*Travail à réaliser*: Veuillez reproduire intégralement l'extrait fourni, sur l'après-midi d'été au village, sans rien y modifier.
---------- Extrait fourni ----------
Un début d'après-midi tranquille où rien ne presse.
Le repas vite oublié conclu par un bon café.
Cette année pourtant, le soleil n'alourdissait pas l'ambiance, ne plongeant notre petit village dans la torpeur habituelle des débuts d'après-midi d'été.
Aucune activité, aucun bruit.
Aucun programme établi.
De vraies vacances en somme.
En parlant de somme, voici celui de la femme à qui je pense... avec une raison supplémentaire aujourd'hui. Ma Sylvie à moi, à qui je souhaite une bonne fête, en pleine sieste ou du moins dans un demi-sommeil complaisant pour le photographe.
---------- Données en entrée ----------
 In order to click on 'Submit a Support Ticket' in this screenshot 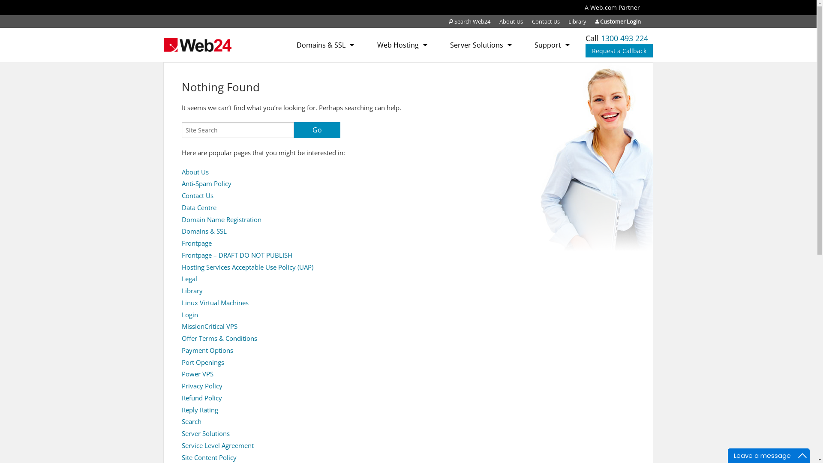, I will do `click(522, 71)`.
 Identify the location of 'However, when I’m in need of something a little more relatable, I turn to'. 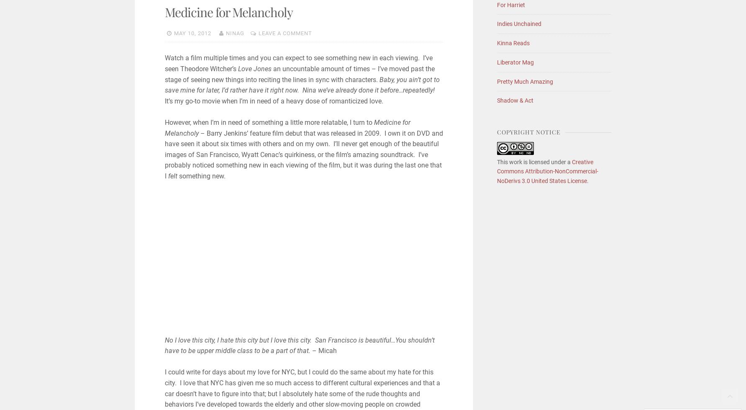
----------
*Réponse proposée*:
Un début d'après-midi tranquille où rien ne presse.
Le repas vite oublié conclu par un bon café.
Cette année pourtant, le soleil n'alourdissait pas l'ambiance, ne plongeant notre petit village dans la torpeur habituelle des débuts d'après-midi d'été.
Aucune activité, aucun bruit.
Aucun programme établi.
De vraies vacances en somme.
En parlant de somme, voici celui de la femme à qui je pense... avec une raison supplémentaire aujourd'hui. Ma Sylvie à moi, à qui je souhaite une bonne fête, en pleine sieste ou du moins dans un demi-sommeil complaisant pour le photographe.